No tenía nada más que decir.

Sin decir una palabra más, desenvainó su espada y la dejó caer al suelo.

El sonido del metal contra la piedra resonó como una despedida.

Luego, sin mirar atrás, dio media vuelta y salió del palacio.

Su hogar ya no existía.

El viento helado cortaba su piel mientras cabalgaba hacia Luntharys.

El bosque a su alrededor era oscuro y silencioso. No tenía escolta, ni provisiones, ni destino seguro.

Pero al menos tenía un lugar a donde ir.

Selene.

La última persona que aún podía confiar en él.

Cuando llegó a los bordes del Velo Estelar, desmontó su caballo.

Las luces plateadas de Luntharys brillaban en la distancia.

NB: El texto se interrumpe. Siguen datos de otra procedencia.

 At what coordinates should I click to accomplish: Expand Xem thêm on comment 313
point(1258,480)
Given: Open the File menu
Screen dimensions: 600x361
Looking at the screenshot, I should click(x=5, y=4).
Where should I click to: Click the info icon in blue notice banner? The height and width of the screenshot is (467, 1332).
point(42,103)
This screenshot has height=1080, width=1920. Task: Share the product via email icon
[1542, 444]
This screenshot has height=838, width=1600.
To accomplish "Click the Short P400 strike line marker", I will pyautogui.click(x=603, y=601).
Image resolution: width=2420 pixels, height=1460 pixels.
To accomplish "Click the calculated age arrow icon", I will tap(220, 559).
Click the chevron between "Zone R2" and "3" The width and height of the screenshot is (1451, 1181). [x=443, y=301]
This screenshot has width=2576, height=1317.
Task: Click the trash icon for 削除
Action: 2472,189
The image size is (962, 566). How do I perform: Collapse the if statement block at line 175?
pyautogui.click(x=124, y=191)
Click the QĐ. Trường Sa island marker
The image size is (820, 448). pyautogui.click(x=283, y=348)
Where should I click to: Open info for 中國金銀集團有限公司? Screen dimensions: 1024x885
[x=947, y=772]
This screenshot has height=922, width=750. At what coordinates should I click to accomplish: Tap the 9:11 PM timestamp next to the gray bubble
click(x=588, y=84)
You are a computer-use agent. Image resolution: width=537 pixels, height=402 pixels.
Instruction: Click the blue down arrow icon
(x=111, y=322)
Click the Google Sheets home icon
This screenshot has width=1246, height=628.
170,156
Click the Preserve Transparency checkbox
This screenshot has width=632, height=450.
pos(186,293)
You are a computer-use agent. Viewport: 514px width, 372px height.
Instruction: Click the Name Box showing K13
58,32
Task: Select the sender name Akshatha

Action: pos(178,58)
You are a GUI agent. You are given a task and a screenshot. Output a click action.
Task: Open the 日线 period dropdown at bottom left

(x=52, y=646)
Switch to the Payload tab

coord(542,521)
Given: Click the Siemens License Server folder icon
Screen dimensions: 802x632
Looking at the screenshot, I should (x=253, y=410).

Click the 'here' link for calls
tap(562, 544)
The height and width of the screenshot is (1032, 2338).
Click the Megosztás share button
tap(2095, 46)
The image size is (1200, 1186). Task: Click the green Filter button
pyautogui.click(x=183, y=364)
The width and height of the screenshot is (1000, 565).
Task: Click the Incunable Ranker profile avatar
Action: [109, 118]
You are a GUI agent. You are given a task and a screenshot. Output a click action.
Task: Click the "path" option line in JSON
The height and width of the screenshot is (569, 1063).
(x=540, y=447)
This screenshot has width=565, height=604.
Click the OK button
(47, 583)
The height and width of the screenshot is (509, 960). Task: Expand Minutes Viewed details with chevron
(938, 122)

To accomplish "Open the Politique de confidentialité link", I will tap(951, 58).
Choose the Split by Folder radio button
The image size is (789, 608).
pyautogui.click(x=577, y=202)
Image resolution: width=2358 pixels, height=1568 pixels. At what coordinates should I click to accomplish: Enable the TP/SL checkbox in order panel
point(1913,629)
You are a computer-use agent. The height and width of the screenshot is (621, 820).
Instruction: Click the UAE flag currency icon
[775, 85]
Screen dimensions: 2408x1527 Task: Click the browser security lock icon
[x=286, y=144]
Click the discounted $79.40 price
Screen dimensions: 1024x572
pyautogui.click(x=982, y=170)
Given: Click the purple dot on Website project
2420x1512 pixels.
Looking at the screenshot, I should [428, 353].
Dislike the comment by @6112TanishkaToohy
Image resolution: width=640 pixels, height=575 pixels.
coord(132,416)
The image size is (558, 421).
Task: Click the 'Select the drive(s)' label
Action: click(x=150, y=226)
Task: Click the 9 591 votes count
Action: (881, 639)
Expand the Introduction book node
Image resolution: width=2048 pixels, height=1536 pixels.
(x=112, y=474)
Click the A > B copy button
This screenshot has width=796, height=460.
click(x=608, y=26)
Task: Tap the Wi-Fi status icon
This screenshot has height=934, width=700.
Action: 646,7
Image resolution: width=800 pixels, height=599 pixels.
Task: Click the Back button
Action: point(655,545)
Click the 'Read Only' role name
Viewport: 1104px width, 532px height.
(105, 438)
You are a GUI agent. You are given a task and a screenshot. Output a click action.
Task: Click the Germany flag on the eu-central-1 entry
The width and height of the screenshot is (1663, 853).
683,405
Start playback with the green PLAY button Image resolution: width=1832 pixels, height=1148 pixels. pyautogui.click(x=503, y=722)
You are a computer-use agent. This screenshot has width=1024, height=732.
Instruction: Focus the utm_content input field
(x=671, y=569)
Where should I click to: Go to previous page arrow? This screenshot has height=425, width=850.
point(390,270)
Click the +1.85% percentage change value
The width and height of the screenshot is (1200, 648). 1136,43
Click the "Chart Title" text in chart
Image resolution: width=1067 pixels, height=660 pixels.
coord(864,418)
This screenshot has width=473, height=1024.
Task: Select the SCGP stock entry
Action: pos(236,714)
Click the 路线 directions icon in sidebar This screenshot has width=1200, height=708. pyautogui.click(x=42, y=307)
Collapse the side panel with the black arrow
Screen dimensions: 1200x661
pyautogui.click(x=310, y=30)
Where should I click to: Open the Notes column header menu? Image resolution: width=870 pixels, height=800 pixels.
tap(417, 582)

Antes de cruzar la frontera, Kael miró una última vez Astrae.

El reino que debía gobernar.

El hogar que ya no lo quería.

Y entonces, sin un solo susurro, desapareció en la oscuridad.

Selene estaba en la torre más alta cuando sintió la perturbación en la magia del Velo.

Giró rápidamente, su corazón latiendo con fuerza.

—No puede ser…

Salió corriendo hacia la entrada del palacio.

Cuando llegó, lo vio.

Kael, cubierto de polvo y cansancio, con los ojos llenos de una tristeza contenida.

—Kael… —susurró.

Él apenas pudo sostenerle la mirada.

—Me exiliaron.

Selene sintió una mezcla de rabia y compasión.

Sin pensarlo, se acercó y lo abrazó.

Kael se quedó inmóvil por un segundo, sorprendido. Pero luego, sus brazos se cerraron alrededor de ella, como si ese simple contacto fuera lo único que lo mantenía en pie.

—Estás a salvo aquí —susurró Selene.

Kael cerró los ojos y exhaló.

Por primera vez en mucho tiempo, sintió que aún quedaba un lugar para él en el mundo.

Pero en su interior, sabía una cosa con certeza:

No sería un exiliado para siempre.

Algún día, Astrae se arrepentiría de haberlo dejado ir.

En lo más profundo de la mansión Dargent, Sybelle sonreía.

—Lo hicieron por mí —susurró con diversión—. Me ahorraron el esfuerzo de destruirlo.

Lord Malvyn asintió.

—Ahora está más vulnerable que nunca.

Nyxmar, desde su trono de sombras, observó la escena con interés.

—Dejen que corra… que se esconda…

Sus ojos dorados brillaron.

—Pronto, vendrá a nosotros.

Y con una risa oscura, la sombra de la guerra continuó extendiéndose sobre Velaria.